__WRITTEN REQUEST__. Render the lines from the start of the listing through the line holding "point(1127,508)", inclusive, as a numbered list, omitting any blank lines.

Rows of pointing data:
■ ■ ■
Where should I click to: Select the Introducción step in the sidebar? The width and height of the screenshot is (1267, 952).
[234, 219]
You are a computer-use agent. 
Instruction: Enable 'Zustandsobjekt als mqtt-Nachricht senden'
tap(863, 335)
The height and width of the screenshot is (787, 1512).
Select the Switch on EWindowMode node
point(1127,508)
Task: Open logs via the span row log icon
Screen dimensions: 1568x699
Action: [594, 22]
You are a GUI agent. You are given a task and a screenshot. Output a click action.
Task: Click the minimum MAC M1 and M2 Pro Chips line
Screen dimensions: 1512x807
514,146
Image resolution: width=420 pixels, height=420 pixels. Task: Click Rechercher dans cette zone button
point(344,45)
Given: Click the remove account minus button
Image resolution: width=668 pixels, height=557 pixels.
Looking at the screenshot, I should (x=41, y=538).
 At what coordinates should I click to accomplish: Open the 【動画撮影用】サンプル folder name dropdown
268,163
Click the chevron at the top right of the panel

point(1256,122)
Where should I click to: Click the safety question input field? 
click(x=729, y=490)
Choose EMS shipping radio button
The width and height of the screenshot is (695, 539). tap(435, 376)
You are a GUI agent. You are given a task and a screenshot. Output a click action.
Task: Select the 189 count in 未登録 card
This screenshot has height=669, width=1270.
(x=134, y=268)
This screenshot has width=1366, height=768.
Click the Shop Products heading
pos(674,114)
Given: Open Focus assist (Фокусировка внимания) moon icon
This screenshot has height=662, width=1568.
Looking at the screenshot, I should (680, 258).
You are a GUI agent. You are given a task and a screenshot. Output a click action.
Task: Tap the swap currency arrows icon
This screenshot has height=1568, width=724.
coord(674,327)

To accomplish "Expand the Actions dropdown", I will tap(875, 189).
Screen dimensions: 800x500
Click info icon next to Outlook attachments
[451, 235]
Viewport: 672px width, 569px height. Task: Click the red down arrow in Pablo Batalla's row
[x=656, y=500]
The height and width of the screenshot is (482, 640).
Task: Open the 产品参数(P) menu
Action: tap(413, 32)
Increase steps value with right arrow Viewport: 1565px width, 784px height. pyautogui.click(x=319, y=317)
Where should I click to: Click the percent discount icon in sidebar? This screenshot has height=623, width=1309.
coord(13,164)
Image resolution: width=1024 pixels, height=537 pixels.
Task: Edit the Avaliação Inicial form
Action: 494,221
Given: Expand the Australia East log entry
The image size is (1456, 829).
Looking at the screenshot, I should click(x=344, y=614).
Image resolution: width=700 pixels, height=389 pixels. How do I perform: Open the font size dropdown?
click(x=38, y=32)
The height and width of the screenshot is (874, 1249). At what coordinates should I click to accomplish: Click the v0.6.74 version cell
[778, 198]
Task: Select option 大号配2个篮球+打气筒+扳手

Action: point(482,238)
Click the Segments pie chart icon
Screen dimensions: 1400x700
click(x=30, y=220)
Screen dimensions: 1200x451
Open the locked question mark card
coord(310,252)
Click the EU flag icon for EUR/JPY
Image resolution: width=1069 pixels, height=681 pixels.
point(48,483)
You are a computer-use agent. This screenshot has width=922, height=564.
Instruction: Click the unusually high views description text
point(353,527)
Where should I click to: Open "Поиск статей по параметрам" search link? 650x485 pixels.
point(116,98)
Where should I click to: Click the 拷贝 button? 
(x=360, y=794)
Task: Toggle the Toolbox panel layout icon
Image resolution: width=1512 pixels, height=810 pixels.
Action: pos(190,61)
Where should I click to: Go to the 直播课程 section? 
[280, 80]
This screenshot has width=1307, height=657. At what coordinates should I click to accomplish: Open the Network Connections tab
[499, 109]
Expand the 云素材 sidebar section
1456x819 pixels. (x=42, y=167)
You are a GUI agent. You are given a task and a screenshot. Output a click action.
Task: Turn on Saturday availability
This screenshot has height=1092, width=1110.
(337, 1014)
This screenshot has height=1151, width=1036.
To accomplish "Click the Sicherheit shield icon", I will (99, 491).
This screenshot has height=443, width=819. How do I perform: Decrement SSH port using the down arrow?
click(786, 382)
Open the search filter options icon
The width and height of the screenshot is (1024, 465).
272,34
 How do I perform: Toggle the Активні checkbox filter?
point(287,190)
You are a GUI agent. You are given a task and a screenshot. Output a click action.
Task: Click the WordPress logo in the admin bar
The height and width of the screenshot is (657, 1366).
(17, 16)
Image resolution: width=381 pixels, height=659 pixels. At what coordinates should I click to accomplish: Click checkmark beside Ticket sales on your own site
■ ■ ■
__RESPONSE TO THE EXERCISE__.
1. Where should I click to: Select the Introducción step in the sidebar? The width and height of the screenshot is (1267, 952).
2. [234, 219]
3. You are a computer-use agent. 
4. Instruction: Enable 'Zustandsobjekt als mqtt-Nachricht senden'
5. tap(863, 335)
6. The height and width of the screenshot is (787, 1512).
7. Select the Switch on EWindowMode node
8. point(1127,508)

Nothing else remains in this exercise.